An exact copy of all the data is the required output.

> The records

──────────────────────────────

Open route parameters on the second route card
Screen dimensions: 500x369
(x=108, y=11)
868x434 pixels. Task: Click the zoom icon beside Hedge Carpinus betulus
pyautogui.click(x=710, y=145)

──────────────────────────────

> Answer area
Open route parameters on the second route card
Screen dimensions: 500x369
(x=108, y=11)
868x434 pixels. Task: Click the zoom icon beside Hedge Carpinus betulus
pyautogui.click(x=710, y=145)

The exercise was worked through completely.